- About this exercise
The full set of entries below, restated word for word and stripped of images, is the expected result.

Records from a data collection:
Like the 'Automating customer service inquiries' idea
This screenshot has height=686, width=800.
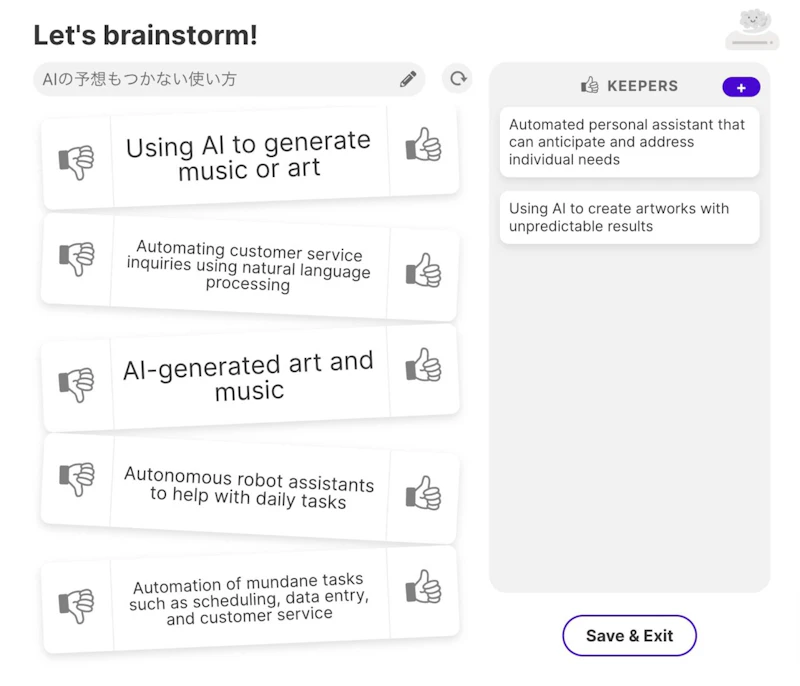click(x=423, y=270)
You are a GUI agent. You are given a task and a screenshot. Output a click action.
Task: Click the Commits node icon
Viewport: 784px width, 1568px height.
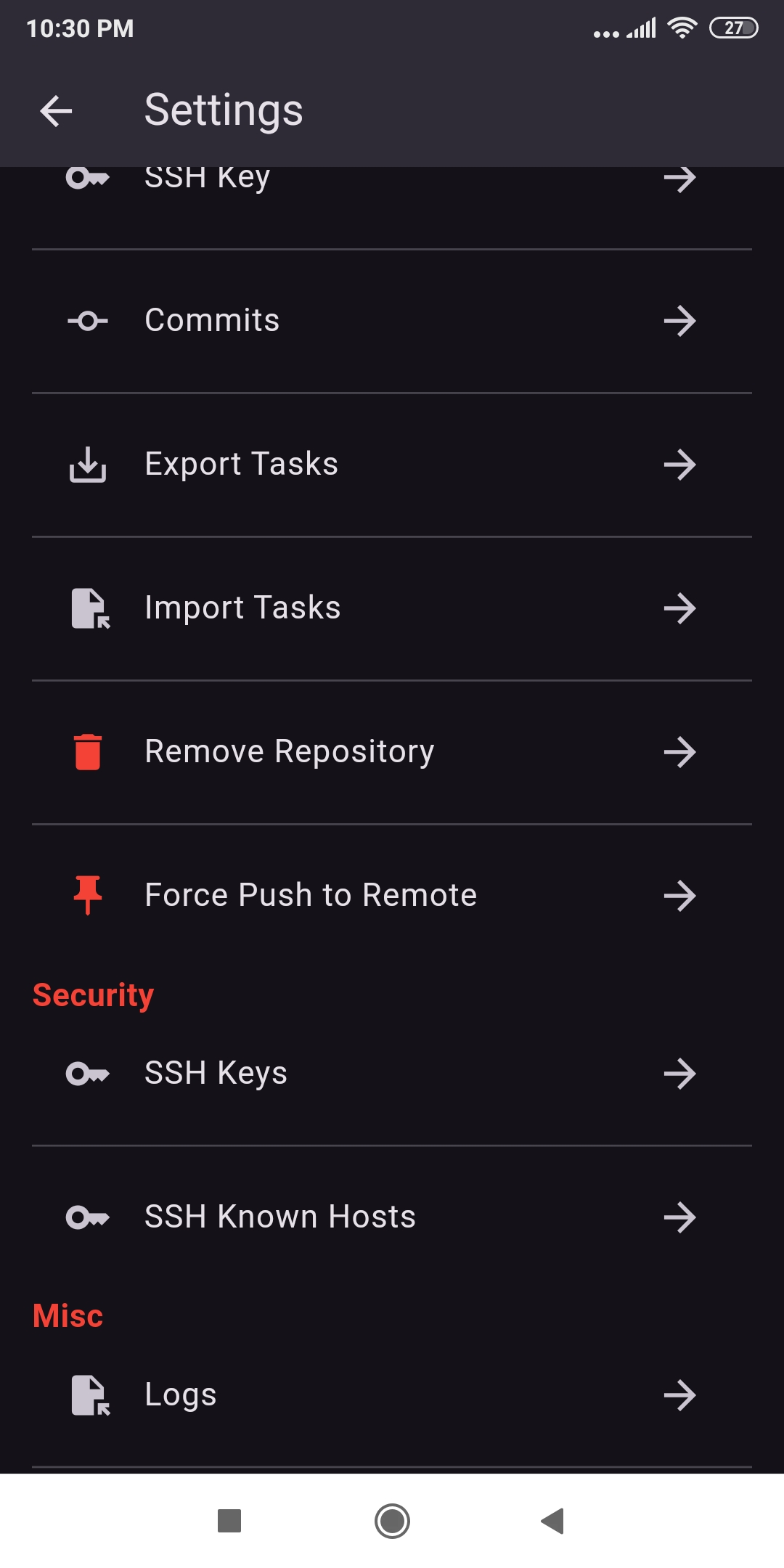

- Response box
Like the 'Automating customer service inquiries' idea
This screenshot has height=686, width=800.
click(x=423, y=270)
You are a GUI agent. You are given a task and a screenshot. Output a click action.
Task: Click the Commits node icon
Viewport: 784px width, 1568px height.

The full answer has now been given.